VIGO DI FASSA (Trento) - Nuovo intervento di soccorso in quota nel pomeriggio di oggi, a seguito del distacco di una valanga avvenuto attorno alle 15 nel gruppo del Catinaccio, nel tratto compreso tra il rifugio Vajolet e il rifugio Principe. Un escursionista impegnato in un’uscita con le ciaspole è stato travolto dalla massa nevosa. La compagna di escursione, rimasta illesa, ha immediatamente allertato la Centrale unica di emergenza 1-1-2, che ha attivato la macchina dei soccorsi. Entrambi non erano minuti del dispositivo Artva.

Le operazioni di ricerca, rese particolarmente complesse dall’assenza di dispositivi elettronici di autosoccorso, hanno impegnato complessivamente una quindicina di soccorritori.
La Centrale Unica di Emergenza ha in primo luogo allertato la stazione del Soccorso Alpino e Speleologico di competenza, Centro Fassa, con due operatori subito pronti al rifugio Gardeccia, e le unità cinofile.

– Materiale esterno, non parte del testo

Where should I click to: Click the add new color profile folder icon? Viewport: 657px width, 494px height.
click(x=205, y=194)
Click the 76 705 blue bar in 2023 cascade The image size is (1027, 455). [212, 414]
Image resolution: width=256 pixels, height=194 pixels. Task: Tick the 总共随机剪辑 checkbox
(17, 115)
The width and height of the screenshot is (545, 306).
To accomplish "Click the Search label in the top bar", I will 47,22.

Contestualmente, le stazioni limitrofe di Moena, Alta Fassa e San Martino, disponibili a dare supporto, il nucleo elicotteri di Trento, Vigili del Fuoco.
L’intervento degli operatori si è svolto appena sopra il rifugio Vajolet (2243m): la donna illesa è stata elitrasportata a Canazei, mentre i soccorritori con unità cinofile hanno portato avanti le ricerche del disperso sotto la neve e lo hanno recuperato intorno alle 16:00. Dopo aver ricevuto le prime cure dagli operatori sanitari, l’infortunato è stato elitrasportato in gravi condizioni e in ipotermia all’ospedale Santa Chiara di Trento.

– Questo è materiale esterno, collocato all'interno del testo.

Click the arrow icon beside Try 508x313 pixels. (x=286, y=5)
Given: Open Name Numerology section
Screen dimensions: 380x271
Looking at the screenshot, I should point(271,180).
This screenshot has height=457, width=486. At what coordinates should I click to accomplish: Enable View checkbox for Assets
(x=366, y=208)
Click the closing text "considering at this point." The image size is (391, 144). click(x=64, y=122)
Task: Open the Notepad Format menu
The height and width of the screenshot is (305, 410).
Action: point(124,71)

L’intervento si è concluso con le manovre di bonifica con Artva, seguite dalle ultime rotazioni per il trasporto a valle del personale.
La Protezione civile del Trentino richiama l’attenzione degli appassionati di sport invernali su quanto indicato dal Bollettino valanghe Euregio, che evidenzia un rischio di grado 3 “marcato”. Le escursioni e le discese fuori pista richiedono la massima prudenza.